## Goal of the exercise
Report the count of lines in the listing below that include the string "dimensions", with no other text.
*** Extracted data Section Begins ***
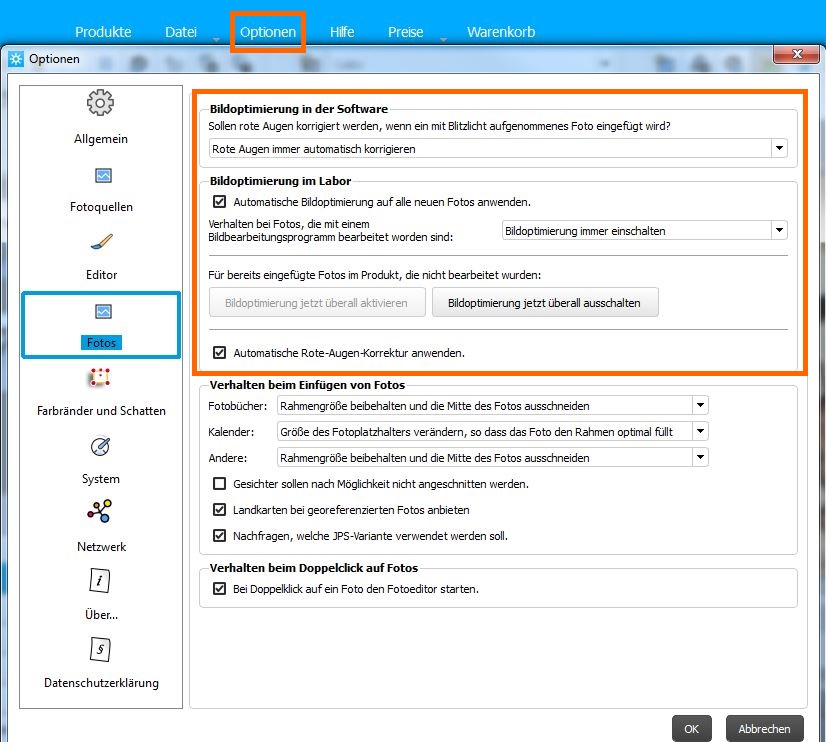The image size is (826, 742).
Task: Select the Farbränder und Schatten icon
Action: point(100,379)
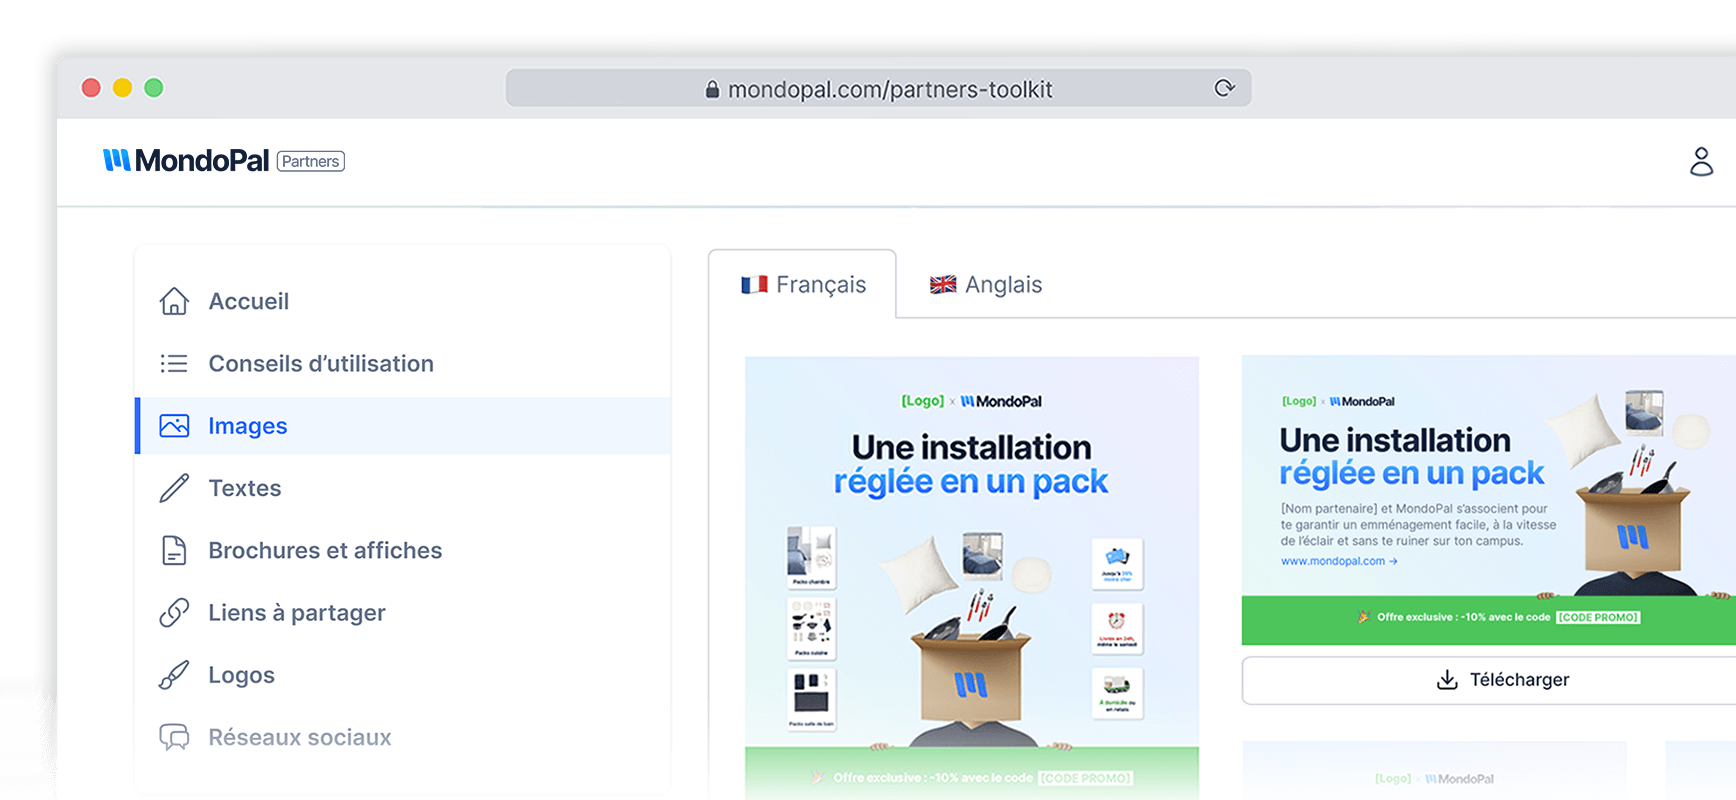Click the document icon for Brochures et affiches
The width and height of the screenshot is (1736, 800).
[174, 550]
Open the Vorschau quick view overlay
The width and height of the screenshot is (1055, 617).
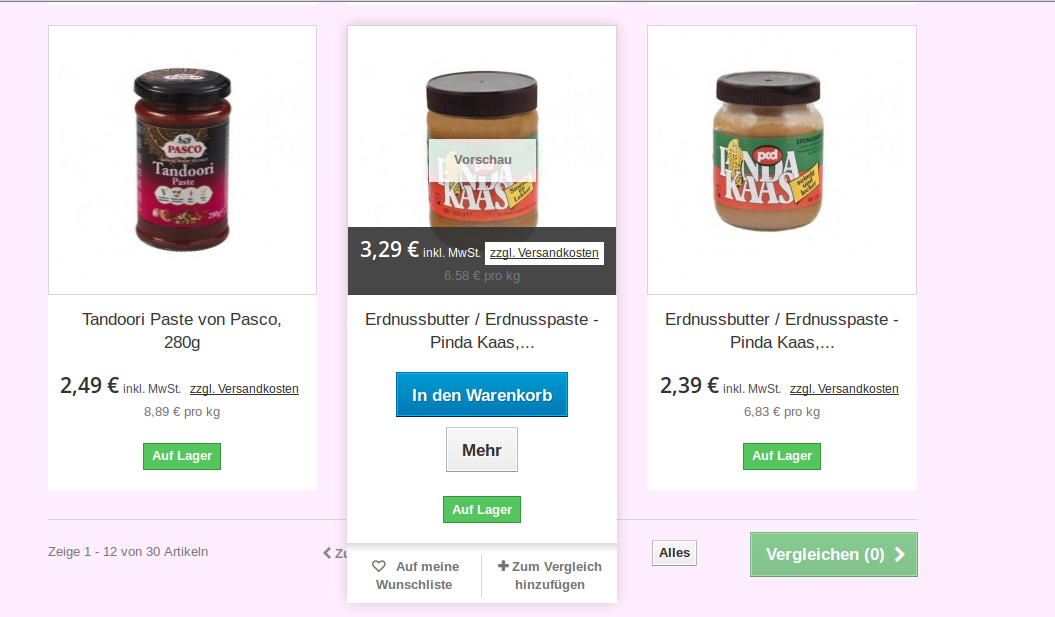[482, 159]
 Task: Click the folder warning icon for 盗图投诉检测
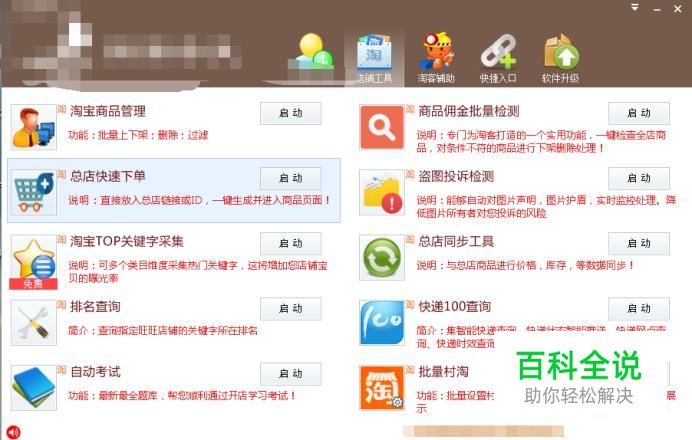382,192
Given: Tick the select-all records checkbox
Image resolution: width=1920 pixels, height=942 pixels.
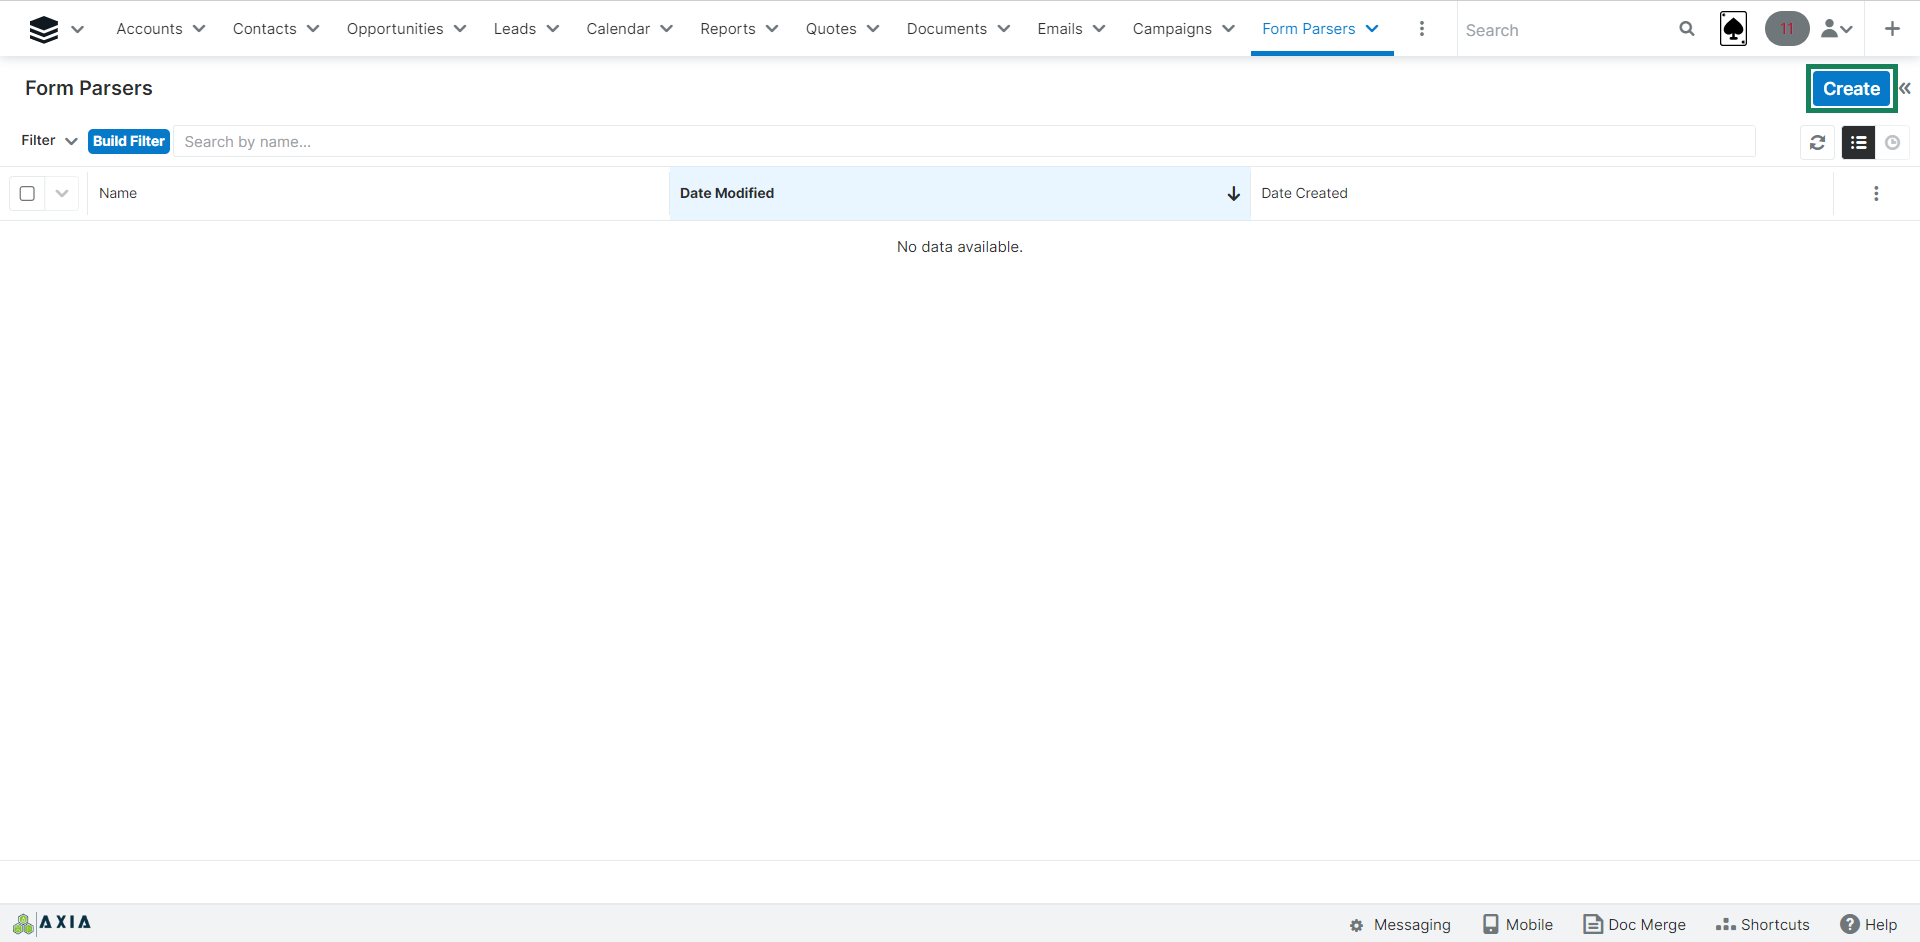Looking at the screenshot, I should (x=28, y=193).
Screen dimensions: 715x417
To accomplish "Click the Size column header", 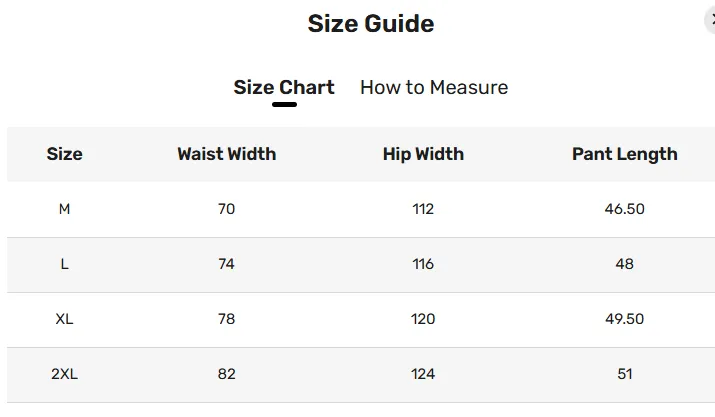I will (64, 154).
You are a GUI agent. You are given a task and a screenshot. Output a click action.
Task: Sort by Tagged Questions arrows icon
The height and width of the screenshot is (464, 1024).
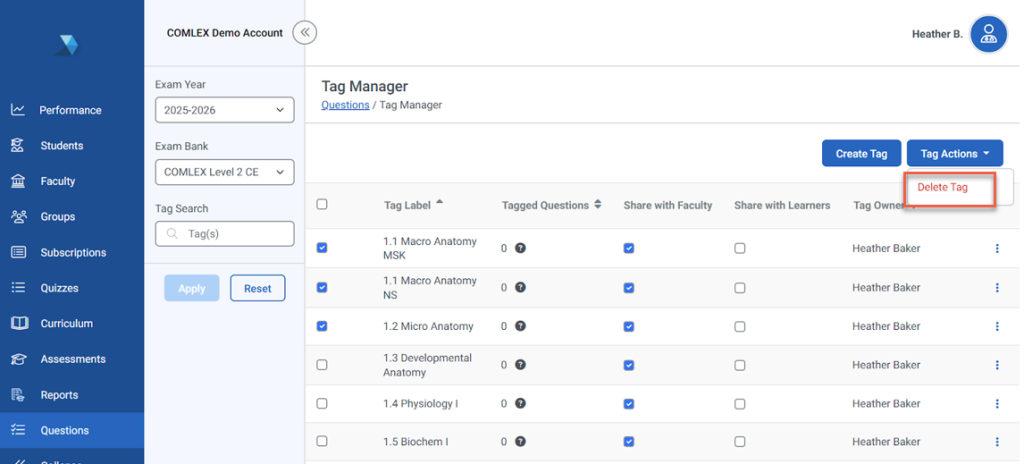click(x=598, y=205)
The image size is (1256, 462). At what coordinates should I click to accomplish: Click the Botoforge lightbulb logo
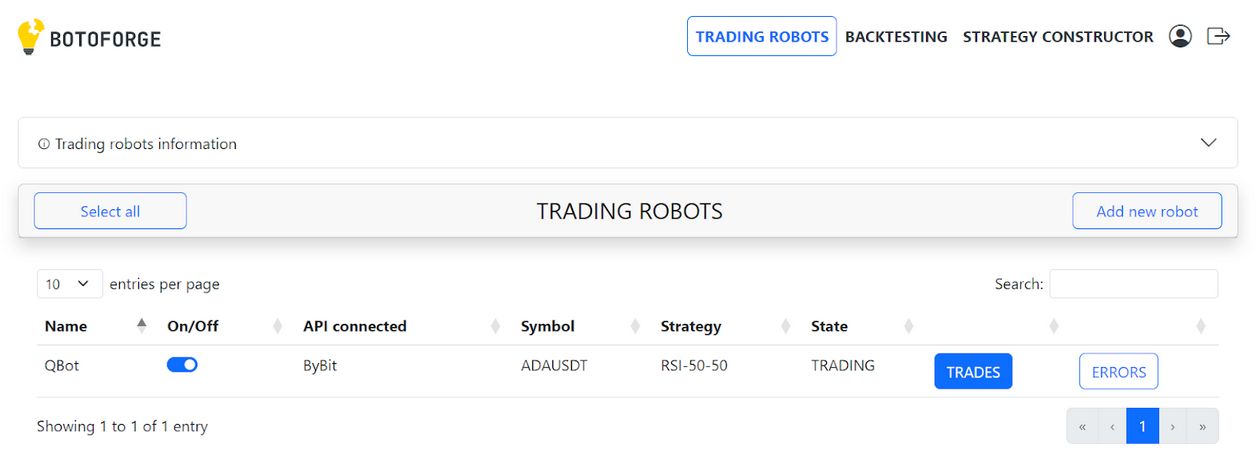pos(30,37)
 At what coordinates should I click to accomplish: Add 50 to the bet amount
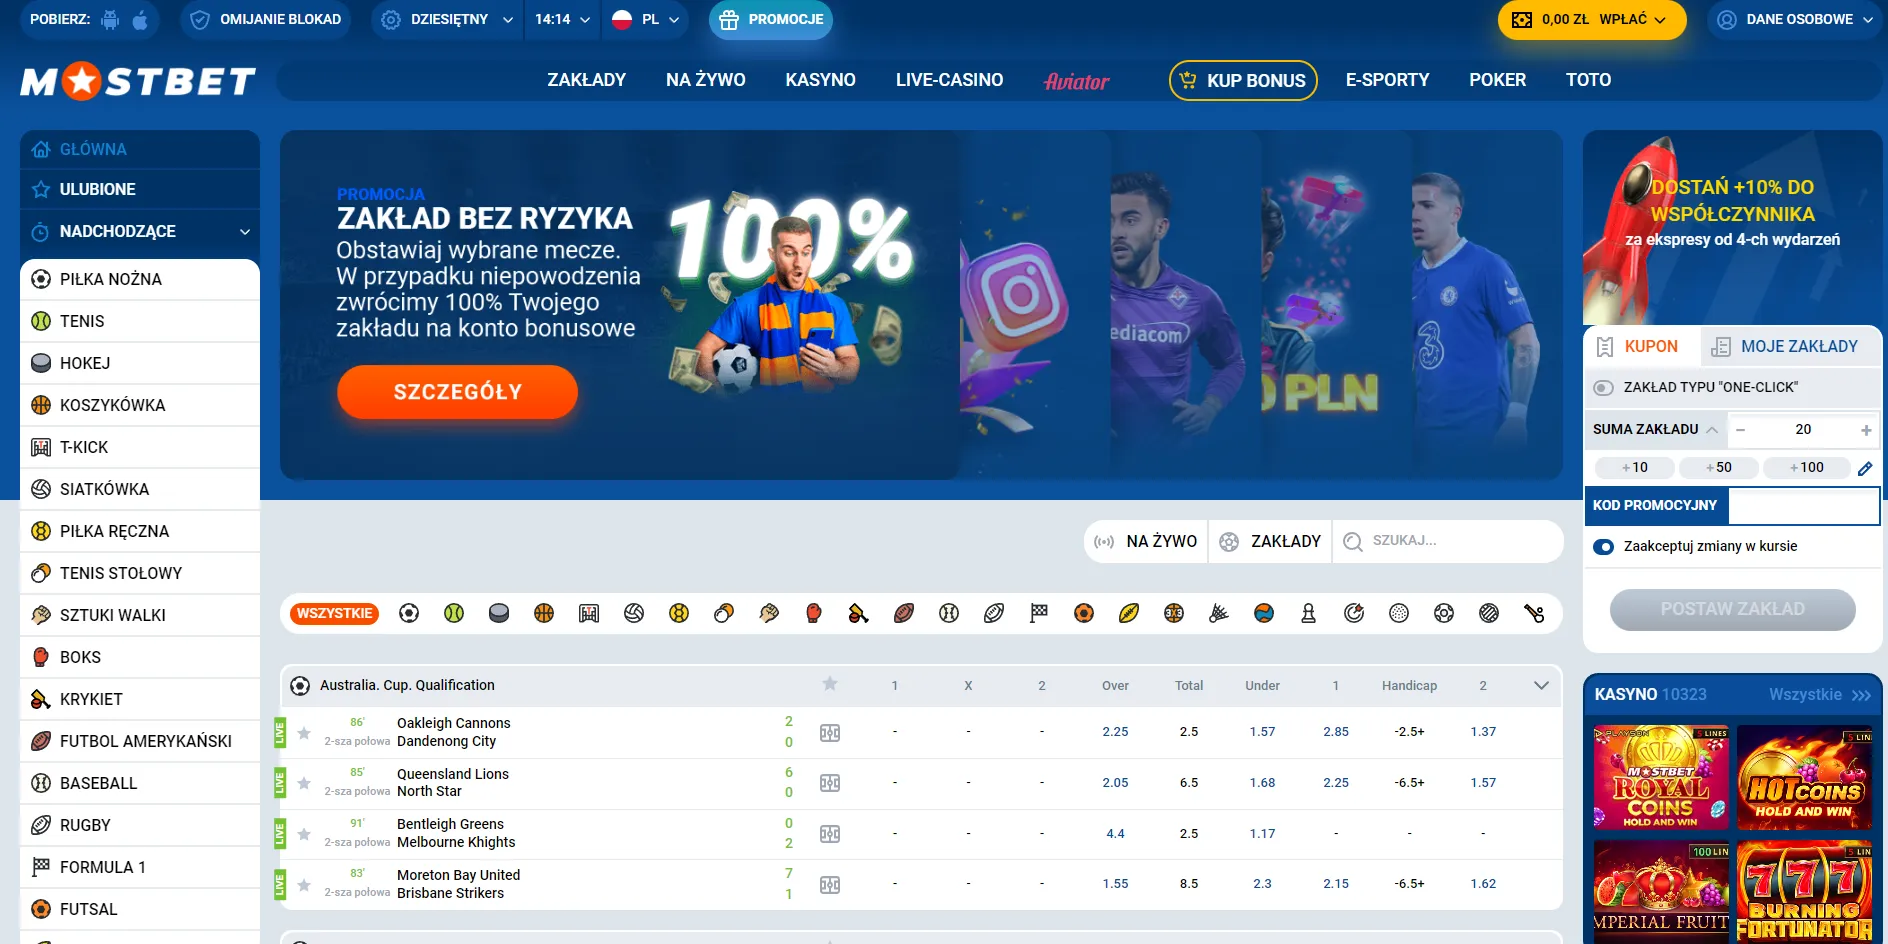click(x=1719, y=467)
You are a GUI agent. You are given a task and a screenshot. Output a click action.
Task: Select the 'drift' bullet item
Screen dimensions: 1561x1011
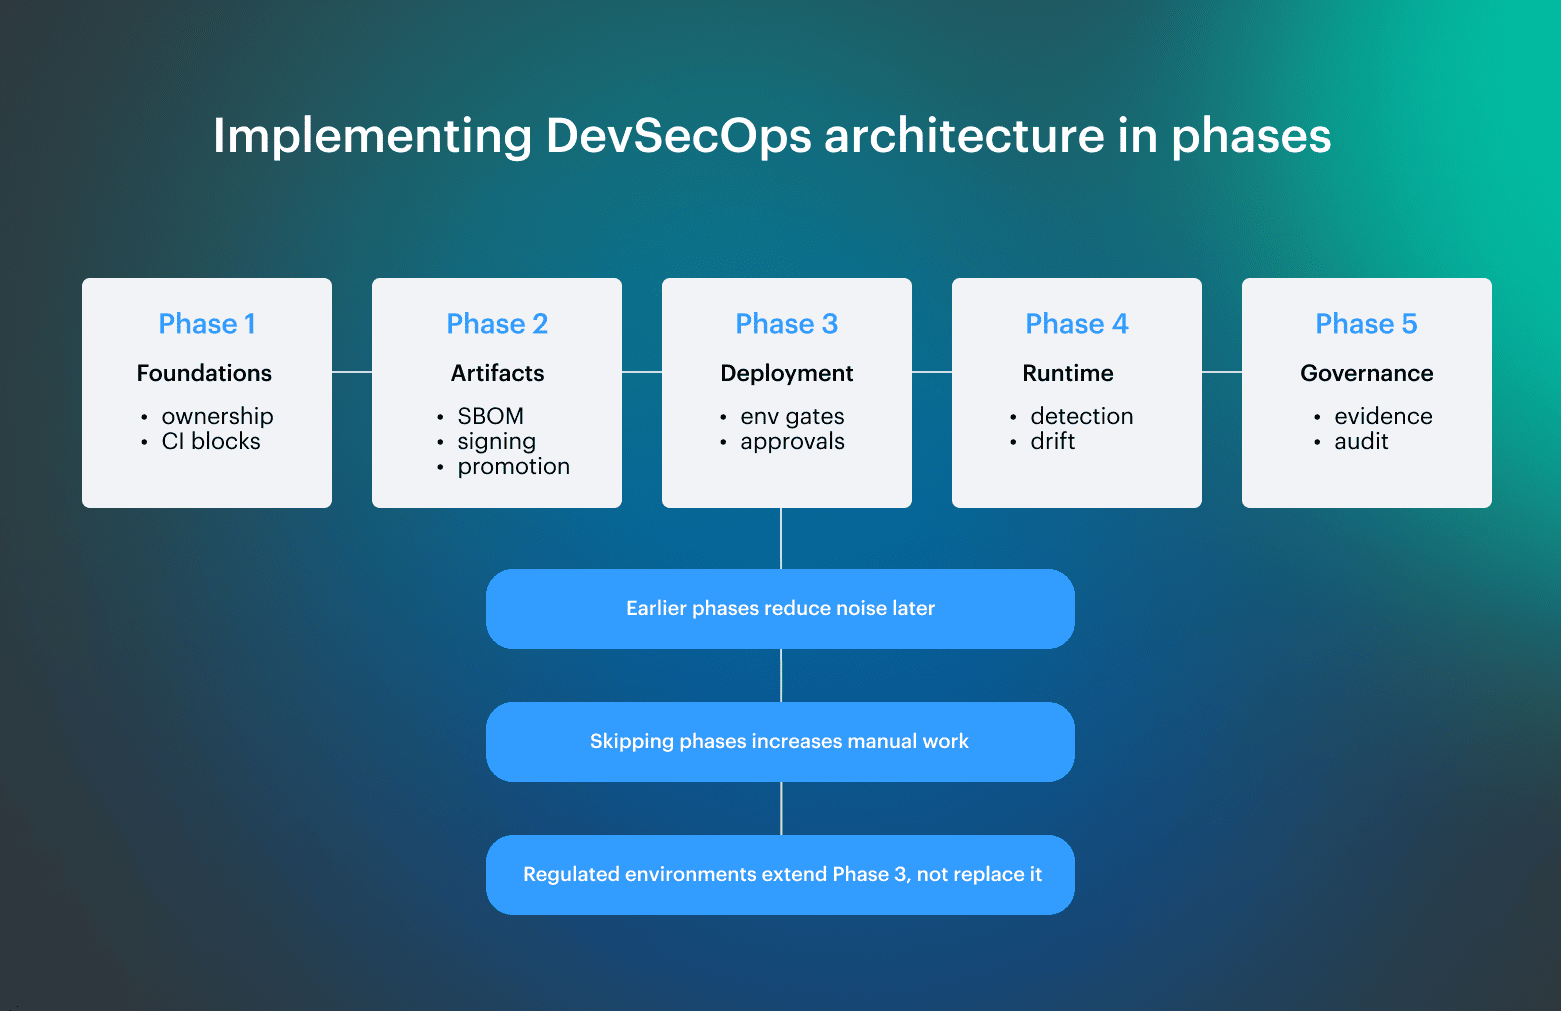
*** Extracted data Section Ends ***
## Expected answer
2